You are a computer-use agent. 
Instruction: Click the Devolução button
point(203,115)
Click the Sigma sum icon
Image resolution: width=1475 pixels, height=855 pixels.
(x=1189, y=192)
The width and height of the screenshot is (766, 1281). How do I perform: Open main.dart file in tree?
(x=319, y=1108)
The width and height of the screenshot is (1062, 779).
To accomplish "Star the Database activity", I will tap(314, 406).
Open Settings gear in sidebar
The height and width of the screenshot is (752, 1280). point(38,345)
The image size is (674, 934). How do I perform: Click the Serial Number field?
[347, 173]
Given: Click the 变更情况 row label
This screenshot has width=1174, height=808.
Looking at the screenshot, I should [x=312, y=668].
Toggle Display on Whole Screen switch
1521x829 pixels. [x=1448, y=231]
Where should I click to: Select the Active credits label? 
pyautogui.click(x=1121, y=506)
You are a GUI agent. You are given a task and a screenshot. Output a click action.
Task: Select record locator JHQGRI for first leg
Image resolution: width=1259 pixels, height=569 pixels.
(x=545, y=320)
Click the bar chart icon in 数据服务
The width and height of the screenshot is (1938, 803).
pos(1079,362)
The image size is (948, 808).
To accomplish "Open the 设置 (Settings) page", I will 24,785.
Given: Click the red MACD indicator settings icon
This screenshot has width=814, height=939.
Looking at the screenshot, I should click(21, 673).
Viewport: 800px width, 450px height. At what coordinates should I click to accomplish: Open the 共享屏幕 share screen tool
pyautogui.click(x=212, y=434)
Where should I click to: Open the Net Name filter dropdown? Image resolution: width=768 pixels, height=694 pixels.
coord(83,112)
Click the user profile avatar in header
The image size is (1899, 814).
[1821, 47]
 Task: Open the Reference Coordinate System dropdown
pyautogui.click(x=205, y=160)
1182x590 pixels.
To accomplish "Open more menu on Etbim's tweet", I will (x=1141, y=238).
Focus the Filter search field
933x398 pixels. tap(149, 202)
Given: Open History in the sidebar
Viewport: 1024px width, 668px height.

──────────

(Problem)
Give back the listing exactly.

(Task answer)
You are a computer-use agent. 
Instruction: Click the Devolução button
point(203,115)
Click the Sigma sum icon
Image resolution: width=1475 pixels, height=855 pixels.
(x=1189, y=192)
The width and height of the screenshot is (766, 1281). How do I perform: Open main.dart file in tree?
(x=319, y=1108)
The width and height of the screenshot is (1062, 779).
To accomplish "Star the Database activity", I will tap(314, 406).
Open Settings gear in sidebar
The height and width of the screenshot is (752, 1280). point(38,345)
The image size is (674, 934). How do I perform: Click the Serial Number field?
[347, 173]
Given: Click the 变更情况 row label
This screenshot has width=1174, height=808.
Looking at the screenshot, I should [x=312, y=668].
Toggle Display on Whole Screen switch
1521x829 pixels. [x=1448, y=231]
Where should I click to: Select the Active credits label? 
pyautogui.click(x=1121, y=506)
You are a GUI agent. You are given a task and a screenshot. Output a click action.
Task: Select record locator JHQGRI for first leg
Image resolution: width=1259 pixels, height=569 pixels.
(x=545, y=320)
Click the bar chart icon in 数据服务
The width and height of the screenshot is (1938, 803).
pos(1079,362)
The image size is (948, 808).
To accomplish "Open the 设置 (Settings) page", I will 24,785.
Given: Click the red MACD indicator settings icon
This screenshot has width=814, height=939.
Looking at the screenshot, I should click(21, 673).
Viewport: 800px width, 450px height. At what coordinates should I click to accomplish: Open the 共享屏幕 share screen tool
pyautogui.click(x=212, y=434)
Where should I click to: Open the Net Name filter dropdown? Image resolution: width=768 pixels, height=694 pixels.
coord(83,112)
Click the user profile avatar in header
The image size is (1899, 814).
[1821, 47]
 Task: Open the Reference Coordinate System dropdown
pyautogui.click(x=205, y=160)
1182x590 pixels.
To accomplish "Open more menu on Etbim's tweet", I will (x=1141, y=238).
Focus the Filter search field
933x398 pixels. tap(149, 202)
Given: Open History in the sidebar
Viewport: 1024px width, 668px height.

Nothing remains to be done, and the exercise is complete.